ASSIGNMENT 1 >>
From the essay on approaching mid-life, reproduce word for word the portion starting with "I am approaching" and going on through "describe it all.".
ASSIGNMENT 2 >>
List every word that the essay on approaching mid-life says we can collectively use to describe 2020 and 2021.
ASSIGNMENT 3 >>
For each statement, say whether it agrees with the essay on approaching mid-life, and quote the words from the essay that decide it: (a) The grandmother who died in 2019 was the author's paternal grandmother. (b) The author spent 16 months in Dominica at the beginning of medical school. (c) The author had two children after finishing residency training.
=== GIVEN PASSAGE ===
I am approaching mid-life, but I am not in crisis
- Dionne Mills
- Oct 6, 2021
- 3 min read

So much can be said about 2020 and 2021. In every aspect of my life and in every aspect of the world, we can collectively use words like change, inequity, upheaval, conflict, fear, resilience, clarity to describe it all.
In 2019, my beloved maternal grandmother died and I went to Barbados for the funeral. I boarded the plane directly after a busy day on call at the hospital. When I returned, it was to head straight from the airport back to being on call. While I was in Barbados, I sat around with family I hadn't seen in many years. We laughed and hugged and fellowshipped as if a long time hadn't passed since we'd last seen eachother. I remember watching the calm simplicity of life that my aunt and uncle lived, not without responsibilities or stressors, but without fanfare and superficial, superfluous external pressures. I remember thinking that it was not only possible to live a simple life, one with more balance, but that it was absolutely necessary.
I have spent my entire life studying. As a physician, your entire 20s is sacrificed to the pursuit of scientific knowledge. As an immigrant with no generational wealth to carry me through, I definitely experienced stresses and worries that many of my classmates didn't have to, and I was unable to afford certain luxury outlets (vacations etc) that brought balance to the lives of many of my counterparts. I UN regrettably chose to have two children during residency training, so exciting vacations during the grueling training simply did not happen. Thank goodness I was able to island hop a bit during the 16 months I was in Dominica at the beginning of medical school.
After training, I entered the busy workforce. I, like most doctors, was at the whim of employers who want to get as much labor out of you, with little care for your quality of life, insurance companies who want to keep as much of the premiums paid in for their profits so they constantly decrease their reimbursements, hospital administrators who make decisions on how medicine is practiced without consulting those who studied it. I, like most doctors, was pressured to tolerate abusive or racist patients, since them staying in the practice was obviously more important to the practice than the happiness of their physicians. Add to that very long hours, heavy patient load, litigiousness gone crazy and anti science, being a physician in the United States has become increasingly a drain on one's life.
=== AVAILABLE DATA ===
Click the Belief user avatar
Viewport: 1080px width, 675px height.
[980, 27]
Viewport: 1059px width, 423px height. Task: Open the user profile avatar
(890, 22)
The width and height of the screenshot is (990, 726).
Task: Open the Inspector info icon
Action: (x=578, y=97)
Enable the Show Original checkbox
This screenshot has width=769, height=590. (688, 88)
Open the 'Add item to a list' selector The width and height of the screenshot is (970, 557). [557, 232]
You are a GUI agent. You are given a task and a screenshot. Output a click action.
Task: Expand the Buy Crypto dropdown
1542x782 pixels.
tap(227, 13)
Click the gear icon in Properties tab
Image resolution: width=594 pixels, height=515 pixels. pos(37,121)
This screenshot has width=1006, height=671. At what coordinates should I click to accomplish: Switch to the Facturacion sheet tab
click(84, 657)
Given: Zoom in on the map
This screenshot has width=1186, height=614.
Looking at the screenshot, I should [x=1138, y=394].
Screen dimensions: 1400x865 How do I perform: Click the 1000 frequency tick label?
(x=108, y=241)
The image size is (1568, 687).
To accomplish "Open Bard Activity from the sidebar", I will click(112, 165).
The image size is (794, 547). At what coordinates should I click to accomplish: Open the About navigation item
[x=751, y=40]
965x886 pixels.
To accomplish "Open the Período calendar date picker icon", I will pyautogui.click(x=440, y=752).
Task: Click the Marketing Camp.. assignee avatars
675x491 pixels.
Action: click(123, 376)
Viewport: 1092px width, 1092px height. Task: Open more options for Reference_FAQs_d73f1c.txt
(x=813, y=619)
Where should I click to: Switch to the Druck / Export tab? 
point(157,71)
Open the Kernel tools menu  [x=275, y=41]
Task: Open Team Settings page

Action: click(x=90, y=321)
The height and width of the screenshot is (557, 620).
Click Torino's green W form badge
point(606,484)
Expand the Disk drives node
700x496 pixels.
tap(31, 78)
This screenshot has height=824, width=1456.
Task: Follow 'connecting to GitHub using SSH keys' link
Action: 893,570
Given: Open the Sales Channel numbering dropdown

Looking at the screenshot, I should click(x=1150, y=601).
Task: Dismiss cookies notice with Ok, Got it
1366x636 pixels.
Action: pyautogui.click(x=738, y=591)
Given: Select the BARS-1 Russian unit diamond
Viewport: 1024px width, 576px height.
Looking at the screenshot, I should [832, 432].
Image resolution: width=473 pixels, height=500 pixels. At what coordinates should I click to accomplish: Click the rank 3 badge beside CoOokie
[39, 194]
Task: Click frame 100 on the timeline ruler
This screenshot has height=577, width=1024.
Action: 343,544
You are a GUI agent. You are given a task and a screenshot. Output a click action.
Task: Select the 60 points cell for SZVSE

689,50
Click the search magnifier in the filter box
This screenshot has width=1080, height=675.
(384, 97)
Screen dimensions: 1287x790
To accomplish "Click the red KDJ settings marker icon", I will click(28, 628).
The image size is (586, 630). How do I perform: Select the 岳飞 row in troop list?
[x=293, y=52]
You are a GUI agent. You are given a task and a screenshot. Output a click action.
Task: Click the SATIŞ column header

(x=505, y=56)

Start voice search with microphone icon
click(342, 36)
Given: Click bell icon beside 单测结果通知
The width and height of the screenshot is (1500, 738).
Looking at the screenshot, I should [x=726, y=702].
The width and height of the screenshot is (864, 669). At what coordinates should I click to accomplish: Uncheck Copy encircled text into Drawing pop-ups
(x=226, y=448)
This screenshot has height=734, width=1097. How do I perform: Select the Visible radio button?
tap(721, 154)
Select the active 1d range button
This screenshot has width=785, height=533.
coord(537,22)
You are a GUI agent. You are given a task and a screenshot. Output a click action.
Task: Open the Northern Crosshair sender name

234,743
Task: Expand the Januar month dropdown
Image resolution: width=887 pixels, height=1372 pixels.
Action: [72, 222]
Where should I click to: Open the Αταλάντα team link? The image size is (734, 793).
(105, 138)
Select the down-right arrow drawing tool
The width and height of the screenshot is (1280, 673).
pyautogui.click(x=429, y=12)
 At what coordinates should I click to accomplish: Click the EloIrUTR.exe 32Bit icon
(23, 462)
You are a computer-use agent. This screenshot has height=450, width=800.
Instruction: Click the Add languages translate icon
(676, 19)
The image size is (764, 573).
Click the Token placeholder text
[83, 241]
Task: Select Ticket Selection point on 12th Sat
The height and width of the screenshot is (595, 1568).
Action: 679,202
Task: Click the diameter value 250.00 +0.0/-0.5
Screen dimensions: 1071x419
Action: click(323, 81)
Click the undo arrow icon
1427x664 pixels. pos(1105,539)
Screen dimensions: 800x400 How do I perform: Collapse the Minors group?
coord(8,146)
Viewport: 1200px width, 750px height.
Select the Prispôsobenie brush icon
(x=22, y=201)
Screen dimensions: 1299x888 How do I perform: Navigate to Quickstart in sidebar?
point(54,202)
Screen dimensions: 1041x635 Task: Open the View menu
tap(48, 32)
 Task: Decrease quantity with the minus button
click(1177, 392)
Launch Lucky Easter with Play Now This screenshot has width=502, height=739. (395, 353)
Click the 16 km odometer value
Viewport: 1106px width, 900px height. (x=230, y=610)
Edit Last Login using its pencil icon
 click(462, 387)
===
ANSWER 1 >>
I am approaching mid-life, but I am not in crisis
- Dionne Mills
- Oct 6, 2021
- 3 min read

So much can be said about 2020 and 2021. In every aspect of my life and in every aspect of the world, we can collectively use words like change, inequity, upheaval, conflict, fear, resilience, clarity to describe it all.

ANSWER 2 >>
change, inequity, upheaval, conflict, fear, resilience, clarity

ANSWER 3 >>
(a) No: "my beloved maternal grandmother died"
(b) Yes: "the 16 months I was in Dominica at the beginning of medical school"
(c) No: "chose to have two children during residency training"